Recently it has been reported that accumulation of MSCs (Sca1+CD44+CD29+CD34-) to the site of malaria parasite infection is a novel protective immune mechanism employed by the host [13]. MSCs alter host immune responses by producing proinflammatory cytokines which restrict malarial parasitic growth. Furthermore, MSCs also inhibit the accumulation of Treg cells, which are generally induced by malaria parasites as an immune evasion mechanism.
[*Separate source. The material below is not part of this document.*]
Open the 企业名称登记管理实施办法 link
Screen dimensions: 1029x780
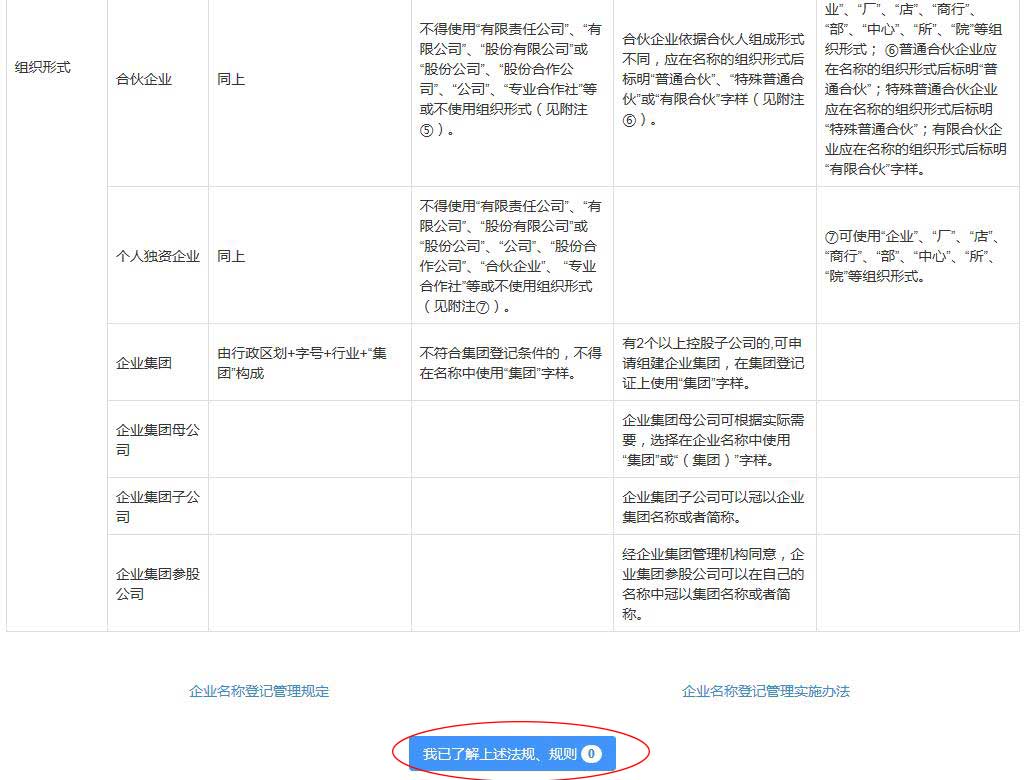[765, 690]
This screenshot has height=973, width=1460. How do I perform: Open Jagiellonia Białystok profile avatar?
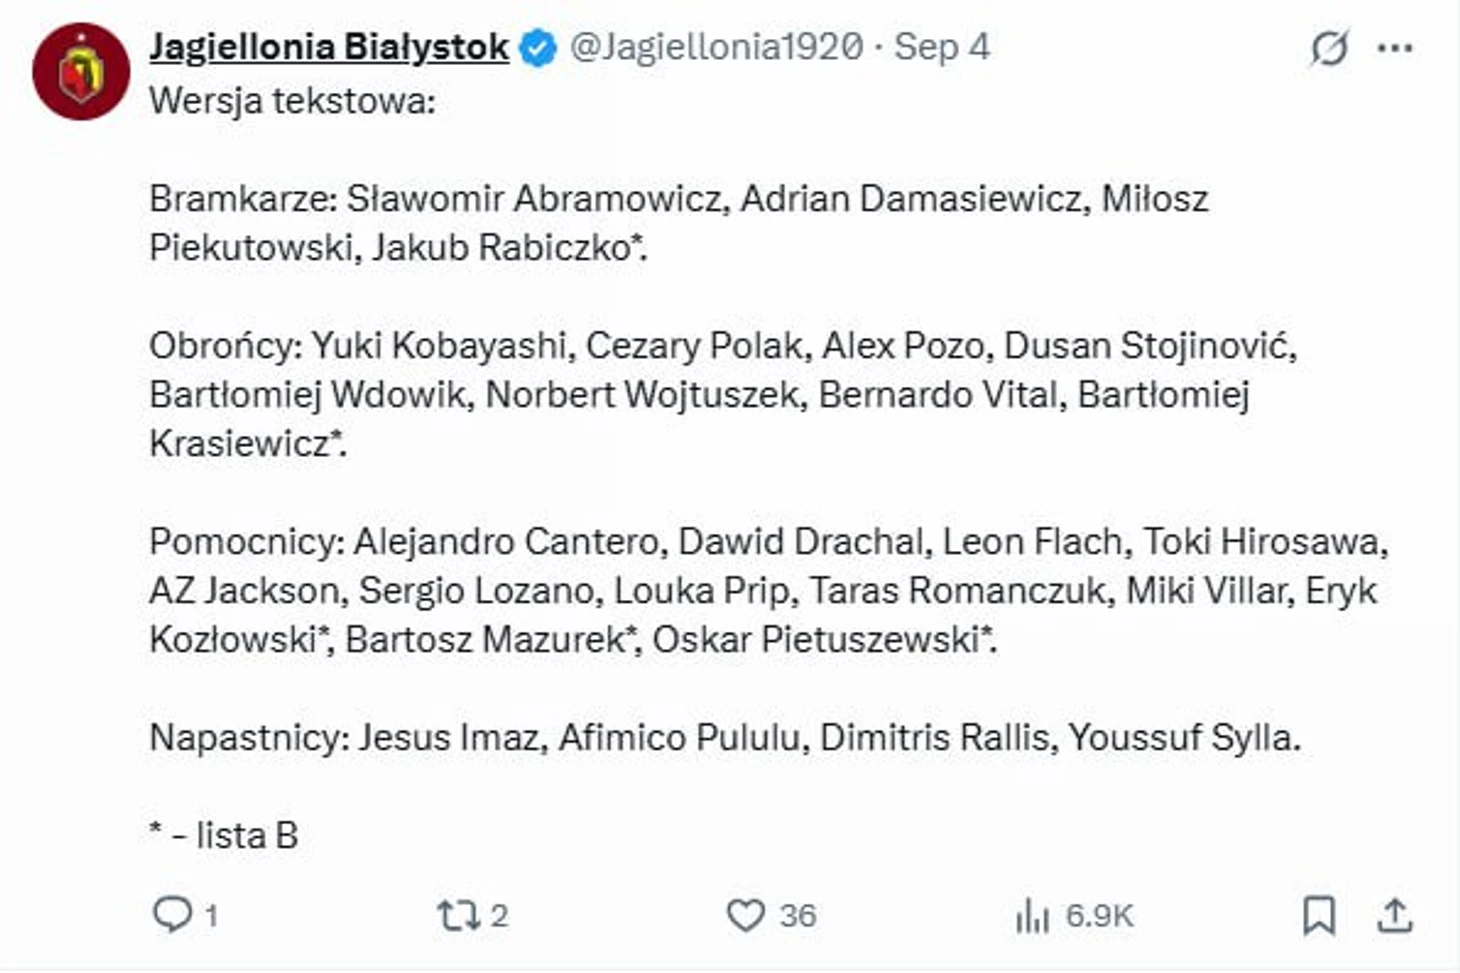pyautogui.click(x=81, y=72)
Recruitment of MSCs is one of the immune protection mechanisms employed by the host to encounter malaria infection [13]. Another group has identified an atypical myelo-lymphoid progenitor cells derived cell lineage from malaria infected mice which also has been shown to provide protective immunity against malaria [69].

1.7 HIV

Stem cell therapy for treatment of HIV is under intensive investigation in recent times.
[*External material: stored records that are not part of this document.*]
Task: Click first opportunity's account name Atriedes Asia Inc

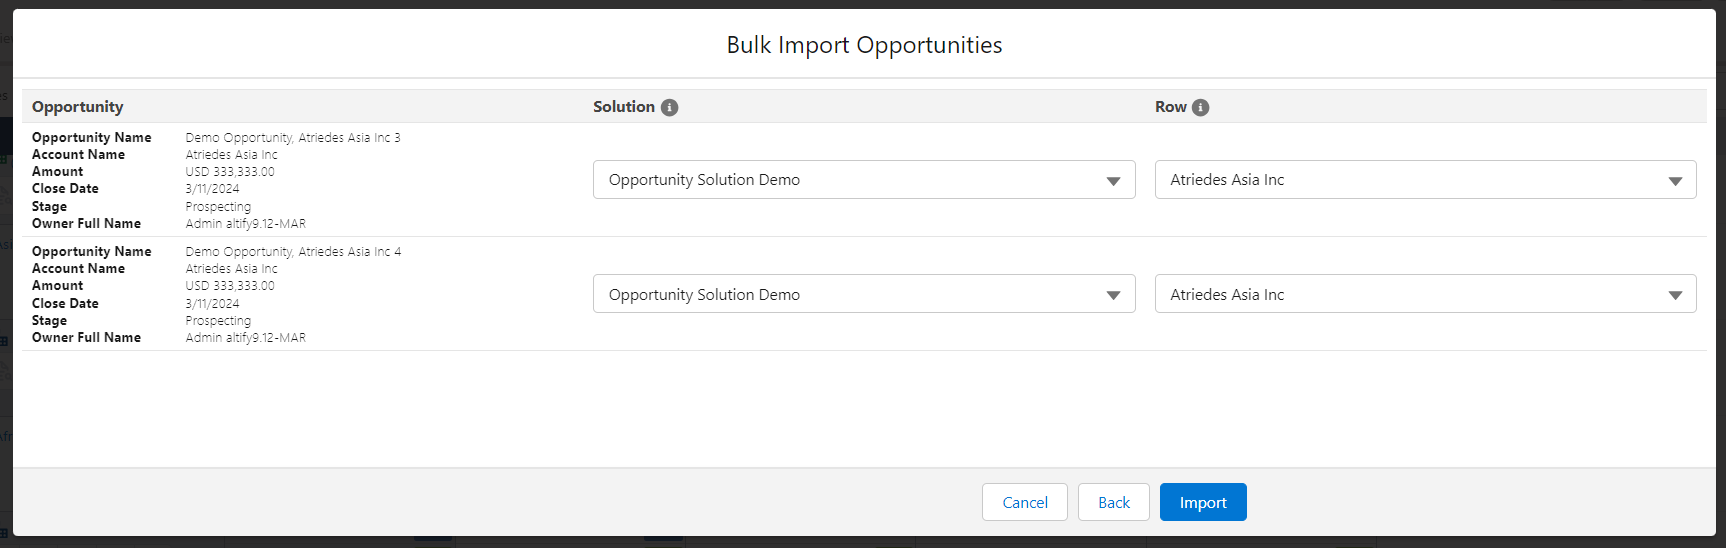Action: tap(231, 155)
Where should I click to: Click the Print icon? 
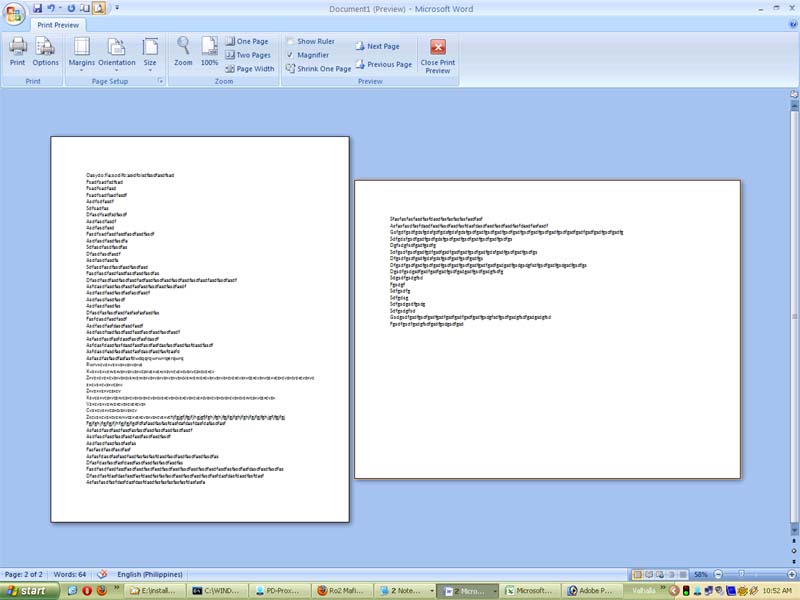(x=16, y=51)
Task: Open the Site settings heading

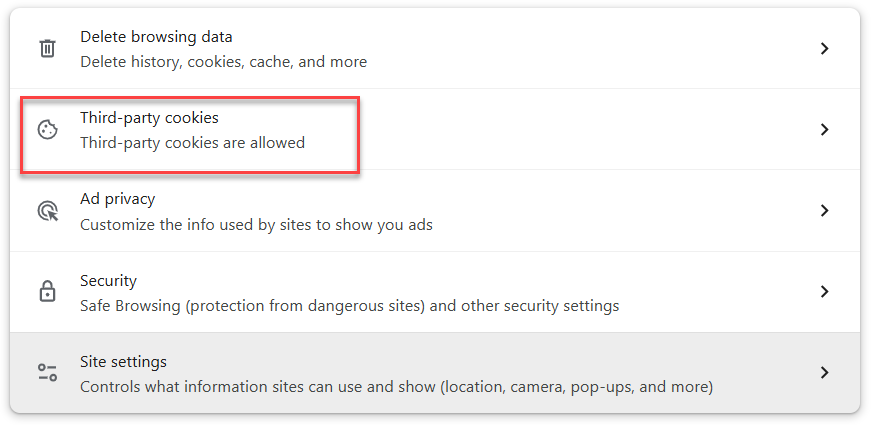Action: tap(123, 362)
Scientists are trying to reconstitute HIV-resistant lymphoid and myeloid systems in experimental mice model to combat HIV infections [66,70]. HIV patients treated with anti-retroviral drugs show some age related problems with complications including cardiovascular, liver, brain and bone diseases [71]. These complications are resulted from both HIV infection and antiretroviral treatment, in addition to aging and immune dysfunction. In such case adipose tissue showed lipodystrophy syndrome with subcutaneous lipoatrophy and visceral fat hypertrophy [72-74]. Bones show loss of minerals, leading to the development of osteopenia and osteoporosis [75]. This increased risk of premature osteoporosis is the result of both combination antiretroviral therapy and HIV infection itself [71,76]. Sandra J. Hernandez-Vallejo et al. have hypothesized that HIV protease inhibitors drug could induce premature aging of osteoblast precursors, human bone marrow mesenchymal stem cells (MSCs), and affect their capacity to differentiate into osteoblasts. They also have evaluated the capacity of HIV protease inhibitors-treated MSCs to differentiate into adipocyte [71] which is similar with the normal aging. Cotter, et al. hypothesized that MSC function can be altered both by exposure to and infection by HIV-1 and the combined effects leading to a changed clonogenic potential and altered cell phenotypes [77]. In in vivo system adipogenic potential of MSCs in HIV-1 infection may not lead directly to increased fat mass, but potentially may reduce the availability of osteoblast precursors. Other than this, our group found that infiltration of MSCs in the site of TBgranuloma of HIV-coinfected patients is significantly high (unpublished data).

2. Conclusion

It is highly likely that many infectious agents’ use MSCs as a reservoir during lag period because (1) MSCs are mild phagocytic cells which facilitate entry with ease (2) MSCs don’t express MHC class I and thereby avoid killing by cytotoxic T cells; (3) MSCs don’t possess phagolysosomal killing machineries; and (4) MSCs expresses abundant drug efflux pump. In fact a recent years study came out suggests that HIV can infect MSCs [77]. Therefore, it is highly anticipated that MSCs play critical role in different types of infections. And by manipulating or targeting MSCs we can develop future therapeutic agent against different infectious agent.